Das Schlagzeugspiel ist besonders schwierig aufzunehmen

Bei den Einzelinstrumenten sei das Schlagzeug das, was am meisten herausfordere. Steffens ist selbst nebenbei als Schlagzeuger für diverse Jazzgruppen tätig. Er weiß daher nur zu genau, wie kompliziert es ist, die vielen Trommeln und Becken sauber aufzunehmen, ohne Klangmatsch zu produzieren. Und dafür braucht es viele, viele Mikrofone.

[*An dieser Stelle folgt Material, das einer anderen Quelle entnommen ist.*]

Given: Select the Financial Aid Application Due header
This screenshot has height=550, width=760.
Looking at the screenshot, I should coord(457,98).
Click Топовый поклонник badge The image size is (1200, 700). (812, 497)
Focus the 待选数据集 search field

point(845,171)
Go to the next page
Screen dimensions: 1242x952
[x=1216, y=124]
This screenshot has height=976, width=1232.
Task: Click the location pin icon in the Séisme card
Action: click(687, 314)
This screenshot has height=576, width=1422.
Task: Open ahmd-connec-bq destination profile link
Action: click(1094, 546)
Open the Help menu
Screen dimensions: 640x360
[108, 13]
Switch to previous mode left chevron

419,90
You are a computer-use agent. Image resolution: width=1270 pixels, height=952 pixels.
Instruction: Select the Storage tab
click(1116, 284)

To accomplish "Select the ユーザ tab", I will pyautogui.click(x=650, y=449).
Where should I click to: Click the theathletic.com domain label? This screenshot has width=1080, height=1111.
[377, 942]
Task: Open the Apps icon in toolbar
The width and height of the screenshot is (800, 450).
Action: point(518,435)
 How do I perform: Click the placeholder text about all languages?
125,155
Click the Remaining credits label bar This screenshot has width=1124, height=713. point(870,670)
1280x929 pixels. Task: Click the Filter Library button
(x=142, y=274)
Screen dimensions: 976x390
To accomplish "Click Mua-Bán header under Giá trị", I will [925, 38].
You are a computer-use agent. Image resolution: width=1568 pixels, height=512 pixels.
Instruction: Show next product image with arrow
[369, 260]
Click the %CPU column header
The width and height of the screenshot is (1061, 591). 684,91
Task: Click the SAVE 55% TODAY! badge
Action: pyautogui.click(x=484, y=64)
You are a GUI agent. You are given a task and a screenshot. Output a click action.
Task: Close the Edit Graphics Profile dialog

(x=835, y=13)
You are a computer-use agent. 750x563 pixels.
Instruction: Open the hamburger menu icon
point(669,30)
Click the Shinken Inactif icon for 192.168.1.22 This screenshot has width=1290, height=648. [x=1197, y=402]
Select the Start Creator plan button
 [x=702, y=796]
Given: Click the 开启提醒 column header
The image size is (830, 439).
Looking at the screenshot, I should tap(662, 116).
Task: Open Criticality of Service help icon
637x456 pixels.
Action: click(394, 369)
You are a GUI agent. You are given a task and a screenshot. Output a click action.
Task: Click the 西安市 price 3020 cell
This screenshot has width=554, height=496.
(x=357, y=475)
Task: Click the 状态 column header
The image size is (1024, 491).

Steffens hat inzwischen alles in der Kirche aufgebaut, alle Kabel verlegt und startet den Laptop. Dort wird eine Testaufnahme mit dem digitalen Mischpult aufgezeichnet. Der Tontechniker steuert die Kanäle der Mikrofone aus, bis alle Klangwerte optimal sind. Knapp drei Stunden hat das Prozedere gedauert. „Nun kann ich entspannen“, sagt er. Die eigentliche Aufnahme, die in Kürze beginnt, das sei nur noch ein Knopfdruck. Dann könne er die Musik genießen – und hin und wieder einen Kontrollblick auf den Laptop werfen. Am Ende wird er fast vier Gigabyte an Daten auf dem Laptop abspeichern. Diese Rohdaten werden später abgemischt und dann auf CD gepresst. „Das Abmischen ist fast Routine“, sagt er.

Steffens hofft nun, dass beim Konzert alles glattgeht, dass keine äußeren Faktoren die Aufnahme in Gefahr bringen – etwa das Publikum. Einmal, so erzählt er, wäre ihm beinahe das Herz in die Hose gerutscht bei einer Aufnahme. Eine ältere Dame wollte aufstehen und fand, dass der Ständer mit den sündhaft teuren Mikrofonen eine klasse Aufstehhilfe sei. „Da habe ich Blut und Wasser geschwitzt, als ich die Mikrofone wackeln sah“, sagt er. Am Ende blieben die Mikrofone heil und die Aufnahme war sauber im Kasten – so wie an diesem Tag auch.